**O que se pede**
Reproduza fielmente todas as linhas da listagem a seguir.

***** Itens *****

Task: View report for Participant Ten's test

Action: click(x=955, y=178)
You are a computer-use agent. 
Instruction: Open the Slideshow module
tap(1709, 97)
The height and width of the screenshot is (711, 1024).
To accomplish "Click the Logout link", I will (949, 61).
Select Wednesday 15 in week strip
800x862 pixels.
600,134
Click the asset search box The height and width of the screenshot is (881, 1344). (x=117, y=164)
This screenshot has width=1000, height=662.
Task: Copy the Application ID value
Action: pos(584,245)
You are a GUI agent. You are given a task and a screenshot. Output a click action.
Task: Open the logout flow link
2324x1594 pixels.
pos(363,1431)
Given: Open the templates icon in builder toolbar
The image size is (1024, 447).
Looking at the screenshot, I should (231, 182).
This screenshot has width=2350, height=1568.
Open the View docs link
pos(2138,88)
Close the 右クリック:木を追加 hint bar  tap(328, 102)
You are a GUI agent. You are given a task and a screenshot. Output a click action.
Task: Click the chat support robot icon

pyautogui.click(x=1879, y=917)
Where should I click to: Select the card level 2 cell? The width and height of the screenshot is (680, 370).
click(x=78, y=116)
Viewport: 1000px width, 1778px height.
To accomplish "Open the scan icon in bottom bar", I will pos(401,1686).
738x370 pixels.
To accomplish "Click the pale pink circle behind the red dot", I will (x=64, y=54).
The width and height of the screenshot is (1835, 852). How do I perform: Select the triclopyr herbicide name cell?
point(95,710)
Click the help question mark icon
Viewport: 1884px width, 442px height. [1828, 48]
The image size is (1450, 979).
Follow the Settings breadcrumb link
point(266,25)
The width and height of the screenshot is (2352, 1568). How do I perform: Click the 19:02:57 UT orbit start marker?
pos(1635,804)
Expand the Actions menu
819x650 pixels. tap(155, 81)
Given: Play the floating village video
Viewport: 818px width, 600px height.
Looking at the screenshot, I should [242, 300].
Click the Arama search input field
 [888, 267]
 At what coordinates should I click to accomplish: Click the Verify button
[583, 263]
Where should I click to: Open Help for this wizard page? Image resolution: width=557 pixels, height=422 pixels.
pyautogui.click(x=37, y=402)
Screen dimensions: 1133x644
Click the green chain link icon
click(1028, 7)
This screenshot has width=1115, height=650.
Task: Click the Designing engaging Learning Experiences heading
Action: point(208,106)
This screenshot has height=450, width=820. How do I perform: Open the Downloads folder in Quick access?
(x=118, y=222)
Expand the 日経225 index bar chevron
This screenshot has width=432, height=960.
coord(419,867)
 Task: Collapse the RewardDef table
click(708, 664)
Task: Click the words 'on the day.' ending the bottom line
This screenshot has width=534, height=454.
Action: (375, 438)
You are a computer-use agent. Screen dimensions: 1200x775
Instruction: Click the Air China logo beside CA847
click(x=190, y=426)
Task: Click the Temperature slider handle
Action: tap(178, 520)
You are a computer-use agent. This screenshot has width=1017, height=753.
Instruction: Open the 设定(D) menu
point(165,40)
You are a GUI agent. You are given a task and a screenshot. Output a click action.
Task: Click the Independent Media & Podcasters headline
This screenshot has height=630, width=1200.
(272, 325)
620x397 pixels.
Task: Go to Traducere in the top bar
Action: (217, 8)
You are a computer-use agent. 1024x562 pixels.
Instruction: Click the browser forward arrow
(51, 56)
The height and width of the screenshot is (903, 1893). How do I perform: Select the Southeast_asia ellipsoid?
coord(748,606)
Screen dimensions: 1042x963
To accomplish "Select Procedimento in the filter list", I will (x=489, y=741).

*****

**Resposta da tarefa**
Task: View report for Participant Ten's test

Action: click(x=955, y=178)
You are a computer-use agent. 
Instruction: Open the Slideshow module
tap(1709, 97)
The height and width of the screenshot is (711, 1024).
To accomplish "Click the Logout link", I will (949, 61).
Select Wednesday 15 in week strip
800x862 pixels.
600,134
Click the asset search box The height and width of the screenshot is (881, 1344). (x=117, y=164)
This screenshot has width=1000, height=662.
Task: Copy the Application ID value
Action: pos(584,245)
You are a GUI agent. You are given a task and a screenshot. Output a click action.
Task: Open the logout flow link
2324x1594 pixels.
pos(363,1431)
Given: Open the templates icon in builder toolbar
The image size is (1024, 447).
Looking at the screenshot, I should (231, 182).
This screenshot has width=2350, height=1568.
Open the View docs link
pos(2138,88)
Close the 右クリック:木を追加 hint bar  tap(328, 102)
You are a GUI agent. You are given a task and a screenshot. Output a click action.
Task: Click the chat support robot icon

pyautogui.click(x=1879, y=917)
Where should I click to: Select the card level 2 cell? The width and height of the screenshot is (680, 370).
click(x=78, y=116)
Viewport: 1000px width, 1778px height.
To accomplish "Open the scan icon in bottom bar", I will pos(401,1686).
738x370 pixels.
To accomplish "Click the pale pink circle behind the red dot", I will (x=64, y=54).
The width and height of the screenshot is (1835, 852). How do I perform: Select the triclopyr herbicide name cell?
point(95,710)
Click the help question mark icon
Viewport: 1884px width, 442px height. [1828, 48]
The image size is (1450, 979).
Follow the Settings breadcrumb link
point(266,25)
The width and height of the screenshot is (2352, 1568). How do I perform: Click the 19:02:57 UT orbit start marker?
pos(1635,804)
Expand the Actions menu
819x650 pixels. tap(155, 81)
Given: Play the floating village video
Viewport: 818px width, 600px height.
Looking at the screenshot, I should [242, 300].
Click the Arama search input field
 [888, 267]
 At what coordinates should I click to accomplish: Click the Verify button
[583, 263]
Where should I click to: Open Help for this wizard page? Image resolution: width=557 pixels, height=422 pixels.
pyautogui.click(x=37, y=402)
Screen dimensions: 1133x644
Click the green chain link icon
click(1028, 7)
This screenshot has width=1115, height=650.
Task: Click the Designing engaging Learning Experiences heading
Action: point(208,106)
This screenshot has height=450, width=820. How do I perform: Open the Downloads folder in Quick access?
(x=118, y=222)
Expand the 日経225 index bar chevron
This screenshot has width=432, height=960.
coord(419,867)
 Task: Collapse the RewardDef table
click(708, 664)
Task: Click the words 'on the day.' ending the bottom line
This screenshot has width=534, height=454.
Action: (375, 438)
You are a computer-use agent. Screen dimensions: 1200x775
Instruction: Click the Air China logo beside CA847
click(x=190, y=426)
Task: Click the Temperature slider handle
Action: tap(178, 520)
You are a computer-use agent. This screenshot has width=1017, height=753.
Instruction: Open the 设定(D) menu
point(165,40)
You are a GUI agent. You are given a task and a screenshot. Output a click action.
Task: Click the Independent Media & Podcasters headline
This screenshot has height=630, width=1200.
(272, 325)
620x397 pixels.
Task: Go to Traducere in the top bar
Action: (217, 8)
You are a computer-use agent. 1024x562 pixels.
Instruction: Click the browser forward arrow
(51, 56)
The height and width of the screenshot is (903, 1893). How do I perform: Select the Southeast_asia ellipsoid?
coord(748,606)
Screen dimensions: 1042x963
To accomplish "Select Procedimento in the filter list", I will (x=489, y=741).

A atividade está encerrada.